Hans Köchler, an Austrian philosophy professor and president of the International Progress Organisation, writes: "There can be no fair hearing of the case if the authorities refuse to disclose the allegations against Sheikh Mansour."

Dr Leghaei says he has only a few hints as to why ASIO might suspect him. When he returned from a visit to Iran in 1995, his luggage contained $10,000 – a donation from the Islamic Propagation Organisation, a publisher of Islamic texts in Tehran, to an Islamic centre in Melbourne.

Also in his luggage was an exercise book containing his student notes, in which he had quoted scholars on the subject of jihad. It was not until 2002, when he launched legal action against ASIO, that Dr Leghaei learned authorities had secretly copied these notes and, he claims, obtained a false translation which added inflammatory material about the killing of infidels. ASIO later accepted its translation was flawed and paid Dr Leghaei's costs.

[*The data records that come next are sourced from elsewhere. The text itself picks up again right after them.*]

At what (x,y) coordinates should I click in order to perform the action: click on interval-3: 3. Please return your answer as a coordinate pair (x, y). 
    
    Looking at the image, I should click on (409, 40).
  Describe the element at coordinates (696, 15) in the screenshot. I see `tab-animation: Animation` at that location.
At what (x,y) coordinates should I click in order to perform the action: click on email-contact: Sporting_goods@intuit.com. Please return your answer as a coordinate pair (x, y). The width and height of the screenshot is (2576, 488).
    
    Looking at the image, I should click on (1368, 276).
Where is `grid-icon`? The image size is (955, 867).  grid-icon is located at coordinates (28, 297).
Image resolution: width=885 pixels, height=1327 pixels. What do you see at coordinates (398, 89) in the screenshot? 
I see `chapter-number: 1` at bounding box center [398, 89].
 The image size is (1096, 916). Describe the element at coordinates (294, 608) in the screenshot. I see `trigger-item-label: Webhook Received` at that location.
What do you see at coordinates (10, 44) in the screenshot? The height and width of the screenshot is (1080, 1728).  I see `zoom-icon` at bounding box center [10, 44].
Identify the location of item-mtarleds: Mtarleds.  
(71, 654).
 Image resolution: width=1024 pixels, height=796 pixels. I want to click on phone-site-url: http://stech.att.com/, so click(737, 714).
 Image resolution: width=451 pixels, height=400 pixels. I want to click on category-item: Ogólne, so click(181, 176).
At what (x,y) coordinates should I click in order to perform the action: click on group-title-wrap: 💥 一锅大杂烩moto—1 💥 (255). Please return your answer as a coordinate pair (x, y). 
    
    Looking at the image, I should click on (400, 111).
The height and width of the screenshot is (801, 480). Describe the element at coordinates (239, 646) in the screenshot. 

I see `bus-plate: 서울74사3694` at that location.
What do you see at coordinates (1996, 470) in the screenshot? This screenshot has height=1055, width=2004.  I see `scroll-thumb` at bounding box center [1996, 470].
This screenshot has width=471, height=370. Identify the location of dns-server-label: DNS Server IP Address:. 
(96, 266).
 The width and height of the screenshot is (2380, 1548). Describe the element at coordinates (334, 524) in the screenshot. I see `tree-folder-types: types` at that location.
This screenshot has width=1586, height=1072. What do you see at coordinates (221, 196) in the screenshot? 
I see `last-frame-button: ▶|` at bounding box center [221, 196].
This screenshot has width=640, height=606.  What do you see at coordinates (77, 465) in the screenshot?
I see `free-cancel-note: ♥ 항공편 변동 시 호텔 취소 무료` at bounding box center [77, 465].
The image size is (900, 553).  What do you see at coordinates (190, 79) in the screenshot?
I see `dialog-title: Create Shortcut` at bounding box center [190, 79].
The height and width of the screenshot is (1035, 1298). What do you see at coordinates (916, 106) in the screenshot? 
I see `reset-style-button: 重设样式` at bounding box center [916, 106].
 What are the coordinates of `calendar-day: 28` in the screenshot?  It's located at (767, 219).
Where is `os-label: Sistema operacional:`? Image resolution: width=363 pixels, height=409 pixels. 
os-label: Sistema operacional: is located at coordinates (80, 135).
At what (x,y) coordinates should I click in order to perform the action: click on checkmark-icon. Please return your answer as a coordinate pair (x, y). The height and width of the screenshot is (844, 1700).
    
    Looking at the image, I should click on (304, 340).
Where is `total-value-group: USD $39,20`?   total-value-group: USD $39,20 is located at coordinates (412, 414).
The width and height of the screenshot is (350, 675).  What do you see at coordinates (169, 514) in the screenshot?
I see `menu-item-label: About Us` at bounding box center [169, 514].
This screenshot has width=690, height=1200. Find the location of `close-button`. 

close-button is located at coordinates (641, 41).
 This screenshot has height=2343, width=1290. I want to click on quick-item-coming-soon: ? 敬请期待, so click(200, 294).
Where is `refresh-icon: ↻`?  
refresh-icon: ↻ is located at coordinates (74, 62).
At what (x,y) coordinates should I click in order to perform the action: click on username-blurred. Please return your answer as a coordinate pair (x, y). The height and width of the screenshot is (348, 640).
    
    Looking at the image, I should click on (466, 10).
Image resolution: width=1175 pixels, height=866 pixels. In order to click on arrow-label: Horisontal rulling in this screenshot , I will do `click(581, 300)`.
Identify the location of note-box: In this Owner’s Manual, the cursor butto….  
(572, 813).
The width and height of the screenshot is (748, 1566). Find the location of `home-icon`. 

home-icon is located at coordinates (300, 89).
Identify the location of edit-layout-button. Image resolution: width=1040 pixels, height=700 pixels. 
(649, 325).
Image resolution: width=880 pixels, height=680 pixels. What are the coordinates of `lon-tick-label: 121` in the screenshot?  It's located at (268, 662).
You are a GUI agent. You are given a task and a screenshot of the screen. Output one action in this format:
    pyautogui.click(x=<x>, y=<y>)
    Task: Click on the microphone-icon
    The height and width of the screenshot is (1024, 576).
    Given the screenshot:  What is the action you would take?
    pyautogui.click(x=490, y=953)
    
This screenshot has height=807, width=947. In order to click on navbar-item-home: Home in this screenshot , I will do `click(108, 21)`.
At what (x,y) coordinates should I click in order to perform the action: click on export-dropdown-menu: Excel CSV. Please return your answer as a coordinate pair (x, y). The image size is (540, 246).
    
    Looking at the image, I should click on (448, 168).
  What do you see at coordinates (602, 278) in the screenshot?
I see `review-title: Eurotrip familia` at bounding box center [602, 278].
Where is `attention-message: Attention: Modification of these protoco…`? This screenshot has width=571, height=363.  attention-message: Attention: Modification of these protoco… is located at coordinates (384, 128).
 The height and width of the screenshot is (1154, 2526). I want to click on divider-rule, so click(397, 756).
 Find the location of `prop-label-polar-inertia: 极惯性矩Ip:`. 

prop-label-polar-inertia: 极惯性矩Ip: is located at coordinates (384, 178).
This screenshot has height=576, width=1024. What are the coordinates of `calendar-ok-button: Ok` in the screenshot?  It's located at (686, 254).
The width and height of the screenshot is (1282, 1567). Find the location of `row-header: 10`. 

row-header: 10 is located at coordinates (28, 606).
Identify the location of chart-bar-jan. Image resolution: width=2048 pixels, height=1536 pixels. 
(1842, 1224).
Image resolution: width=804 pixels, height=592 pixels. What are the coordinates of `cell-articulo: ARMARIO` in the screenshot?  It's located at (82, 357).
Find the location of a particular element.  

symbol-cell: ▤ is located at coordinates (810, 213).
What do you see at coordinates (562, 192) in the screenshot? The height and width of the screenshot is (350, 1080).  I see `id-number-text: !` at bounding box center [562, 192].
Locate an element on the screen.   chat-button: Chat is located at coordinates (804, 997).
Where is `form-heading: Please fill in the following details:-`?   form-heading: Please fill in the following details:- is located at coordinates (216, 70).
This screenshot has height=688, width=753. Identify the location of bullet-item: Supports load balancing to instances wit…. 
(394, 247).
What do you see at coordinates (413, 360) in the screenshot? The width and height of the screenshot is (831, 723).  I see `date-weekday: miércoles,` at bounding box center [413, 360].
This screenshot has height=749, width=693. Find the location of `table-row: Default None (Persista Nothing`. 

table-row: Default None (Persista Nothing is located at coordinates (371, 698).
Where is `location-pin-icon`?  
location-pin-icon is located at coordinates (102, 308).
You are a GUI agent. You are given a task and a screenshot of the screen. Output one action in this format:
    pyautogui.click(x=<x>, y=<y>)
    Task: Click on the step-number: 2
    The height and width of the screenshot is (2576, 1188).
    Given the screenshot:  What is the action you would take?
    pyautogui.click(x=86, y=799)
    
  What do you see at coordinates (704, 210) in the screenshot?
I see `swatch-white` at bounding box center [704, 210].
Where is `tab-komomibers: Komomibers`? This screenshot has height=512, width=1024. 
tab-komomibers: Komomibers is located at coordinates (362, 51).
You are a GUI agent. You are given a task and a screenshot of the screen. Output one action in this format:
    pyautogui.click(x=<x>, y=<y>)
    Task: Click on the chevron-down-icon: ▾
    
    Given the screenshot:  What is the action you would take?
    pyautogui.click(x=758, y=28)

Senator Evans's spokeswoman said: "For more than a decade, Dr Leghaei has accessed the Australian judicial system and has been afforded multiple appeals to a range of bodies, including the Immigration Review Tribunal, the Migration Review Tribunal, the Federal Court, the Full Federal Court and the High Court."

Ben Saul, co-director of the University of Sydney's centre for international law and one of the human rights barristers who went to the UN for Dr Leghaei, says they wrote to ASIO, suggesting it encourage the government to follow its international obligations.

A response arrived yesterday from the Australian Government Solicitor. It said: "ASIO's function is to advise the government in relation to matters of national security. It is not ASIO's function to advise the government in relation to matters of international law."

Dr Saul says they also wrote to the Attorney-General, Robert McClelland, but got no reply. In 1997, as an opposition MP, Mr McClelland wrote a letter in support of Dr Leghaei, describing him as an asset to the Australian community. The minister's office has said Mr McClelland was not privy, at that time, to the content of the security assessments.